De'Asia Harris, MPHc, and Leah Blackall, MPHc
May 18, 2021, 12-1:30 PM EST
Alongside structural racism and discrimination embedded within the United States is implicit or unconscious bias. Equally important as other social determinants, implicit bias contributes to adverse health outcomes of particular populations. This webinar will address the role of implicit bias and how it impacts individuals who seek substance use treatment and other behavioral health services to mitigate adverse behavioral health outcomes. It will divulge the interruption inaccessibility, the referral process, and consequences associated with the implicit bias of vulnerable populations. Methods and tactics to reduce implicit bias will be explored to eliminate the stigma associated with those who require substance use treatments or other behavioral health services.
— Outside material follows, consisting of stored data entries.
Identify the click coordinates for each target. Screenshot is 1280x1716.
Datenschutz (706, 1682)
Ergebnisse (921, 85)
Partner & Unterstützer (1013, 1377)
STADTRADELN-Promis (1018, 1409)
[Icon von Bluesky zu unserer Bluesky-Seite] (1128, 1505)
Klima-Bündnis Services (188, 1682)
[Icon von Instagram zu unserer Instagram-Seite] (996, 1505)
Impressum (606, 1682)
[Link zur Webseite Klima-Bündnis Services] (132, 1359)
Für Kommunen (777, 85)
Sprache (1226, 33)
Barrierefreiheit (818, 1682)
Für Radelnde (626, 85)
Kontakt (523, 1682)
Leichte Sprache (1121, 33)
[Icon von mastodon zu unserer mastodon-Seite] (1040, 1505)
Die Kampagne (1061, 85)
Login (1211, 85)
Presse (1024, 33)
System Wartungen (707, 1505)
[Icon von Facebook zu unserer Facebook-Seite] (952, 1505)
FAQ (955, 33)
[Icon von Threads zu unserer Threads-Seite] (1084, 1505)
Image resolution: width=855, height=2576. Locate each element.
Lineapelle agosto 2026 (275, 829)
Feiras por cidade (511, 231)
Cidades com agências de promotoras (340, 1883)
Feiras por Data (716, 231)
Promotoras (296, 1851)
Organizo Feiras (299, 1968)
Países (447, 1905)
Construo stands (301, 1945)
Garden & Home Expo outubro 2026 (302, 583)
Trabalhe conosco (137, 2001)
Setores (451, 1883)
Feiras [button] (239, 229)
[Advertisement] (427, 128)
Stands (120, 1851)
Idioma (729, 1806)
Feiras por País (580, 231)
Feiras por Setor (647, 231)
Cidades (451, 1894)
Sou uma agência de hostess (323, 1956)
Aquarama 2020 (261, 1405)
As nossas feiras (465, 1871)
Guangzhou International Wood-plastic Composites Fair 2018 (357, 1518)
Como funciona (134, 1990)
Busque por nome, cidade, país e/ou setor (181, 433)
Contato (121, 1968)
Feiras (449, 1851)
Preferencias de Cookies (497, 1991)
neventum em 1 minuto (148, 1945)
- Develop and understand tactics to mitigate individual implicit bias within Behavioral Health
- Reduce the stigma associated with behavioral illness through unconscious or implicit bias
- Recognize and identify methods by which cultures influence implicit bias within Behavioral Health
- Understand how implicit bias and lack of cultural humility and cultural competency impedes positive Behavioral Health outcomes
De'Asia Harris, MPHc is a graduate student at the University of Maryland, with a Public Health Practice and Policy program concentration. She earned her Bachelor of Science in Economics from North Carolina Agricultural and Technical State University in May of 2017. She is also a graduate research assistant for the Consortium on Race, Gender and Ethnicity (CRGE) at the University of Maryland. She currently works as a Medical Assistant at an Outpatient Behavioral Health Clinic in Washington, D.C., and an intern for The Danya Institute's Central East Region Prevention Technology Transfer Center (PTTC). This summer, she will be partnering with the University of Miami's Minority Health Research Training (MHRT) program to research health disparities in the Dominican Republic. Upon completion of her MPH program, she plans to pursue her Ph.D. in Community Prevention. Her career goal is to pursue public health research focusing on economic stability and public health among underserved populations.
Leah Blackall, MPHc is the Training and Technical Assistance intern for the Central East PTTC. Currently, an MPH candidate at the University of Maryland, focusing on Public Health Practice and Policy. Her ultimate goal is to find solutions to eliminate health disparities within the healthcare system and improve access and quality of care.